[DATA LISTING — start]
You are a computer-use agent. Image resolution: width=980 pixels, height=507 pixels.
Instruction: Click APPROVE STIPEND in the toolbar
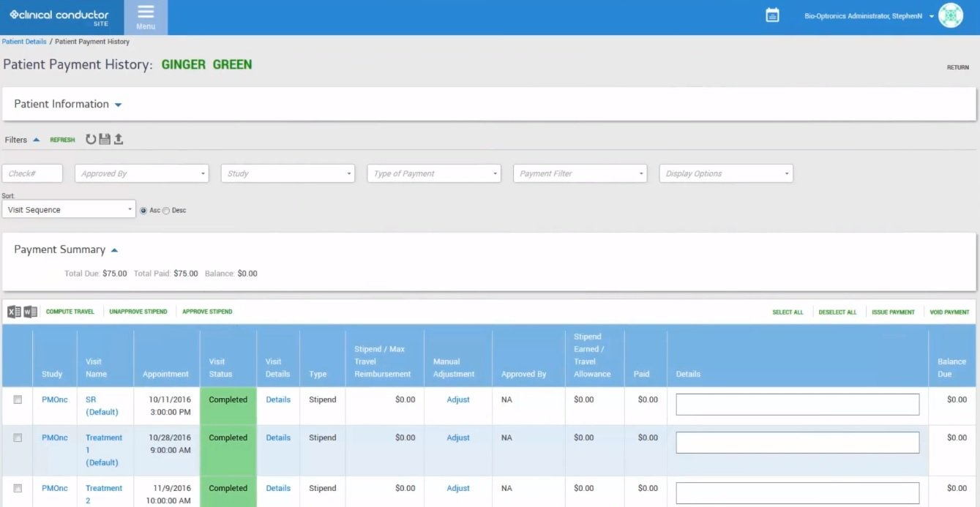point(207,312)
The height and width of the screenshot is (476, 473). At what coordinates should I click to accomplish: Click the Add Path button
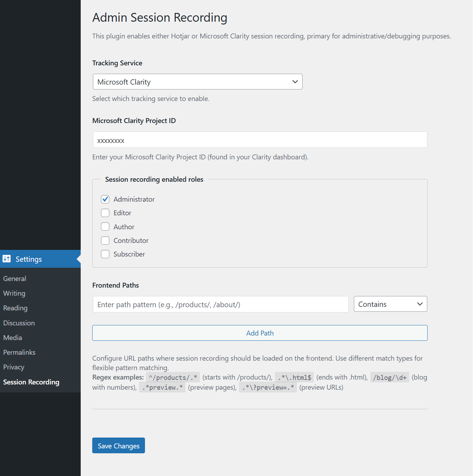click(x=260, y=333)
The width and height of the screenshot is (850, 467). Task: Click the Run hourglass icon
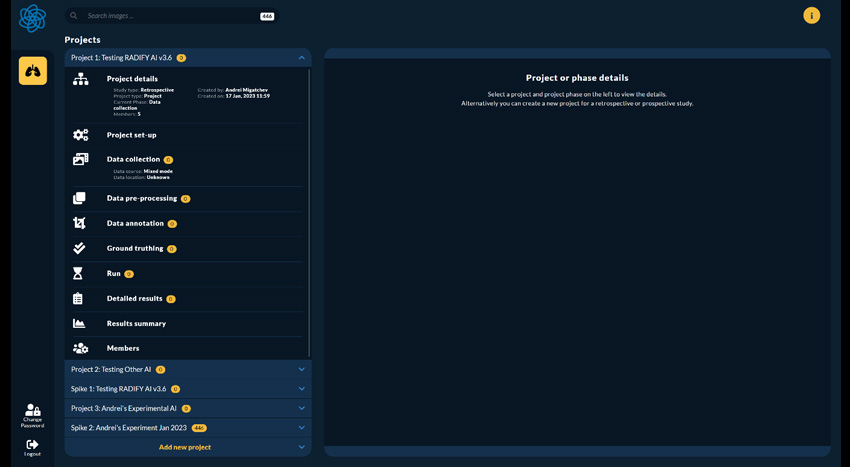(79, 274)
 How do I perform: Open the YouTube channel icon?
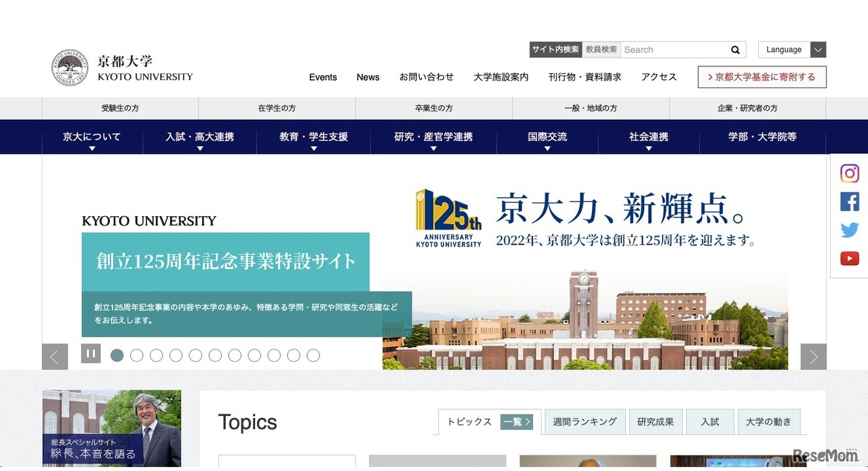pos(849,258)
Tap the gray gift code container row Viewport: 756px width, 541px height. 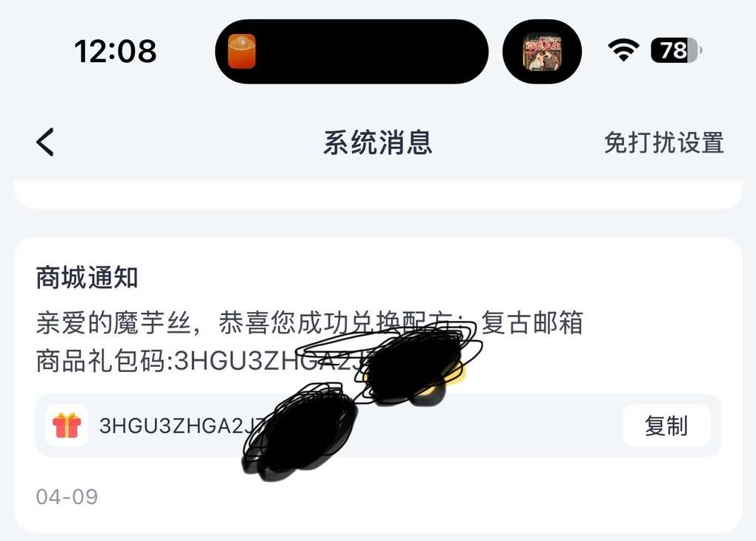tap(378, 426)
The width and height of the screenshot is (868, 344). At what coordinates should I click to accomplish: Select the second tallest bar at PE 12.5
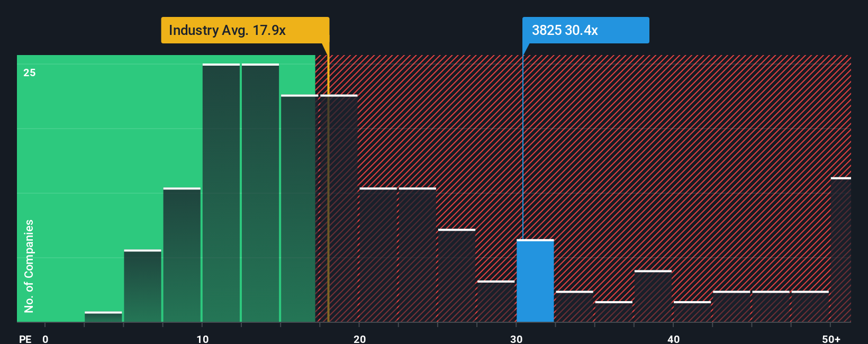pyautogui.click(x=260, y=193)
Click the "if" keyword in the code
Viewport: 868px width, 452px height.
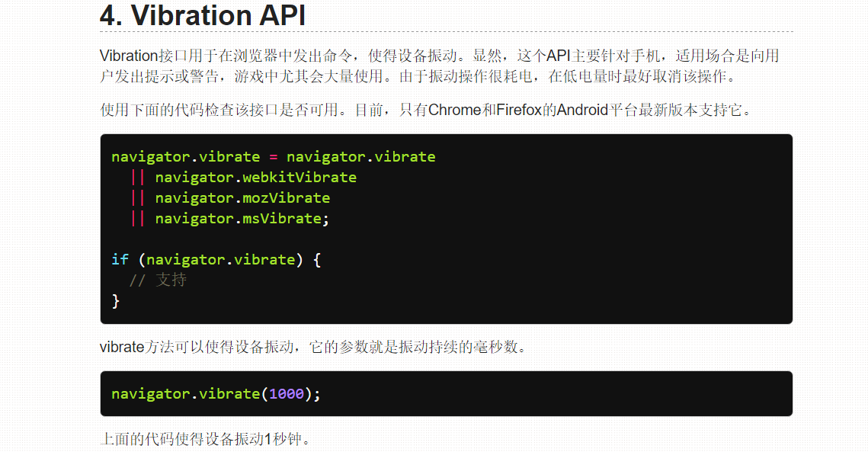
[DATA LISTING — finish]
[DATA LISTING — start]
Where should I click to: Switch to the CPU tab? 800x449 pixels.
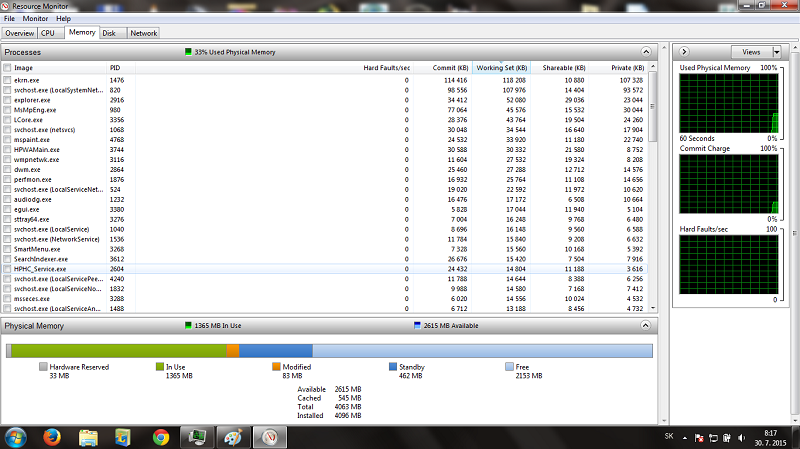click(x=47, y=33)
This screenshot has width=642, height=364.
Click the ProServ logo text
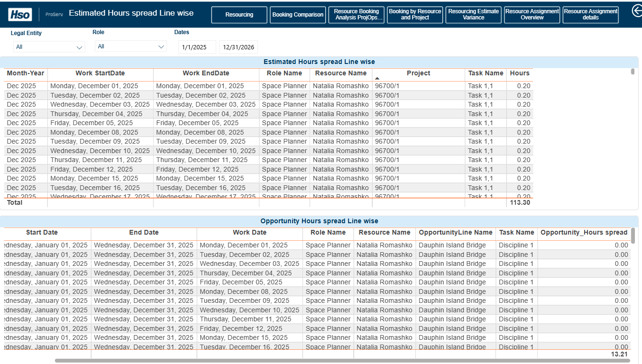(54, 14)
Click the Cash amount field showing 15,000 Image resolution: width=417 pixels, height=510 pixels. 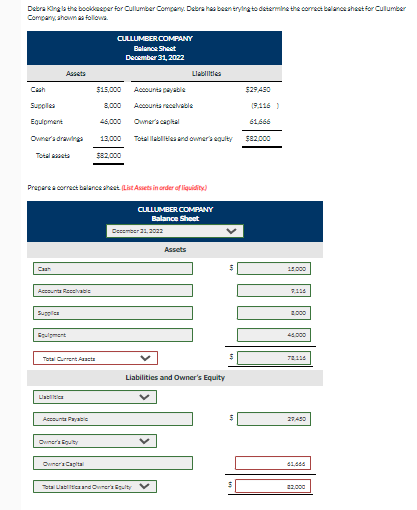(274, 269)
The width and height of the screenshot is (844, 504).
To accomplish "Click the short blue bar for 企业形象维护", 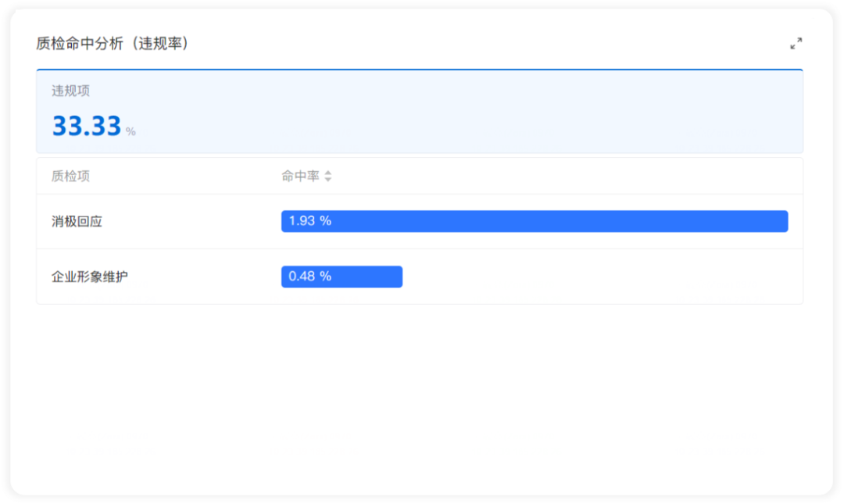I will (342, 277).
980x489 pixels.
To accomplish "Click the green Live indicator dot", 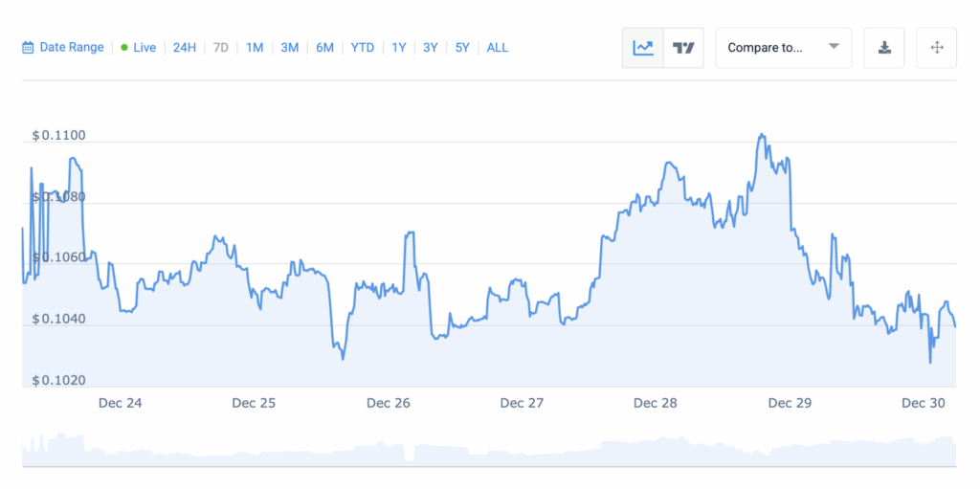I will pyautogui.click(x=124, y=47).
[DATA LISTING — finish]
[DATA LISTING — start]
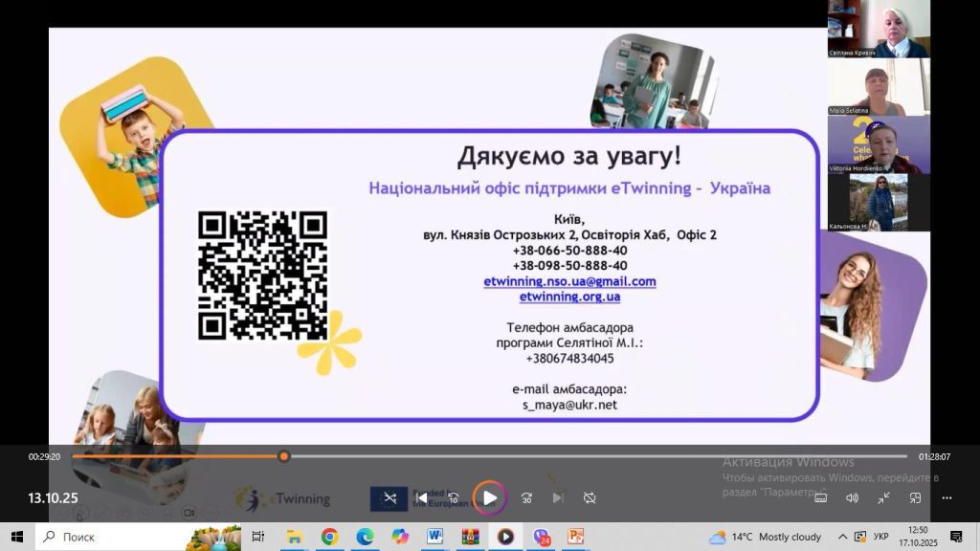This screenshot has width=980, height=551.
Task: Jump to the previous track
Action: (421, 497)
[DATA LISTING — finish]
### [ASSIGNED TASK]
Copy the entries above exactly, but only from the line holding "in the code" through the line holding "Viewport: 868px width, 452px height.", both included.

### [RESULT OF THE EXERCISE]
Click the "if" keyword in the code
Viewport: 868px width, 452px height.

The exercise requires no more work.